Sunday, October 15, 2006

Tolstoy on Authority



War and Peace continues. In a recent chapter, Tolstoy handled his thoughts about physicians, generals, and historians. In an interesting sense he thinks about all three in the same manner. He has a well developed suspicion of authority structures. In the case of the role of the physician treating Natasha he argues that the physician is not actually responsible for the continued health of his patient. The pills and treatments are there to spend the time, rather than to cure her from her despondency resulting from rejecting Prince Andrei. So the physician becomes an observer. The generals are not directing the battles but merely syncophants who have a range of opinions which are not based on any long term substantive understanding of battle tactics. His comments, mentioned previously about the interest of generals in "decorations, promotions or rubles" is in part like a principal agent problem or at least an understanding of rent seeking that anticipates the formal theories in economics by a couple of hundred years.

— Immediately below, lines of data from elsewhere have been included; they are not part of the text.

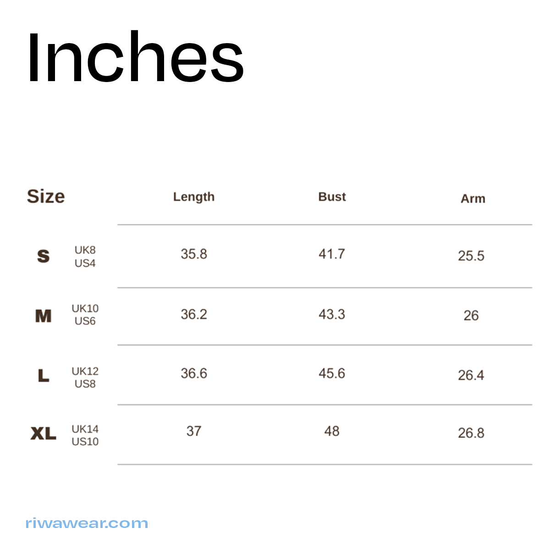Click the bold L size label

coord(44,376)
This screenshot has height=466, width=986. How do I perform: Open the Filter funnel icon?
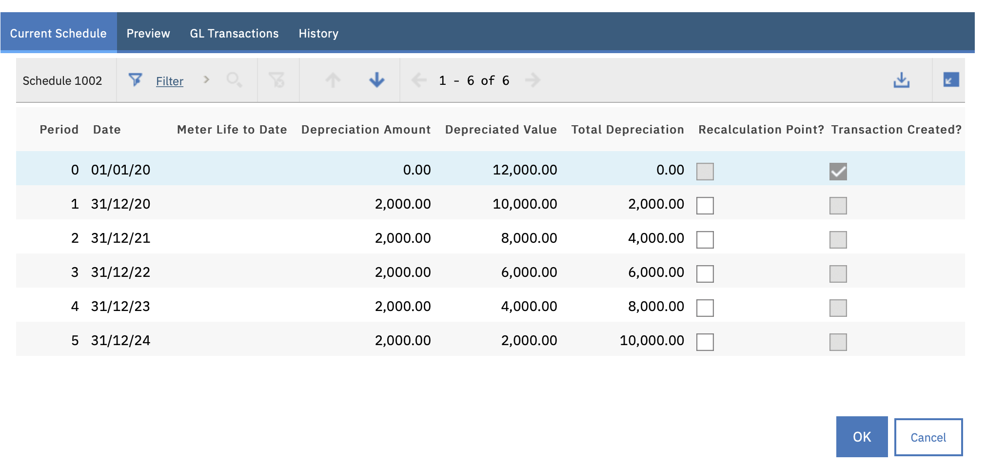pyautogui.click(x=135, y=80)
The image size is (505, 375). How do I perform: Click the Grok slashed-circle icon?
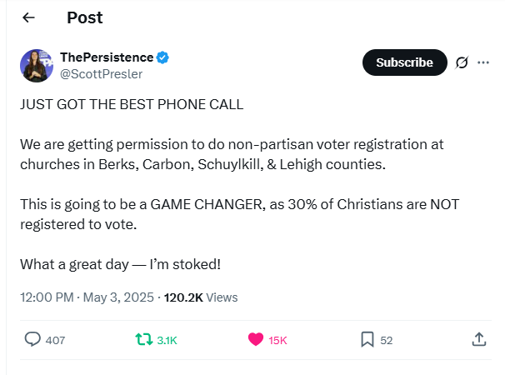462,63
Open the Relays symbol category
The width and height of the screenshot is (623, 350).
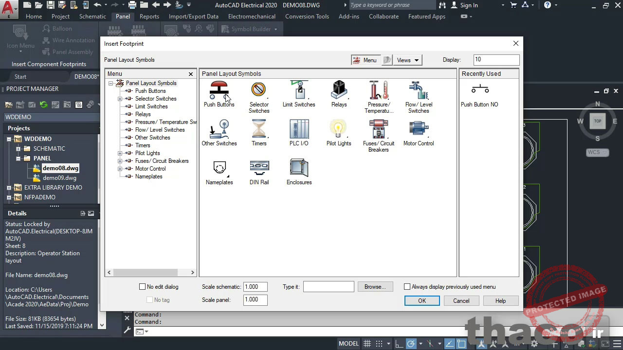point(339,90)
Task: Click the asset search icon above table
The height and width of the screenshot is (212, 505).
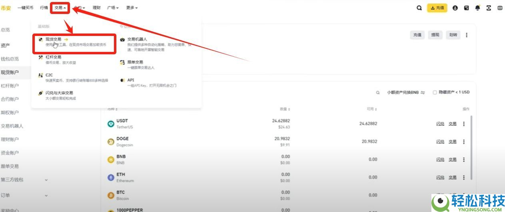Action: (378, 92)
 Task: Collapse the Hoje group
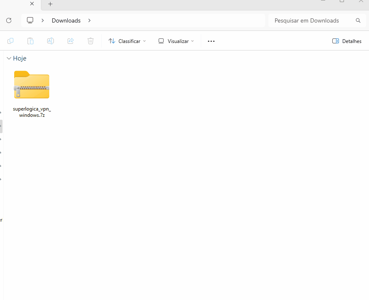click(x=9, y=58)
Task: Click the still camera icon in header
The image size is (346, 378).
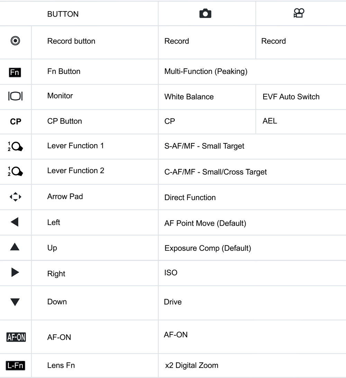Action: click(x=205, y=13)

But his most impressive comments rest for historians. In Tolstoy's view historians write history with a lot of local reference that imputes a lot more logic and thought into unfolding events than the participants have at the time that events are unfolding. He analyzes why the Russians allowed the French to come into Russia for the cold winter of 1812 and argues that the French and Russian interpretations are quite different - ascribing a higher level of insight to what would happen to their side than he (Tolstoy) believes is present. Orwell commented in the same area a couple of hundred years later (The history of the war will consist quite largely of 'facts' which millions of people now living know to be lies.) but Tolstoy's explanation addresses the alternative explanations of the facts of the battles of 1812 with a clarity that is refreshing.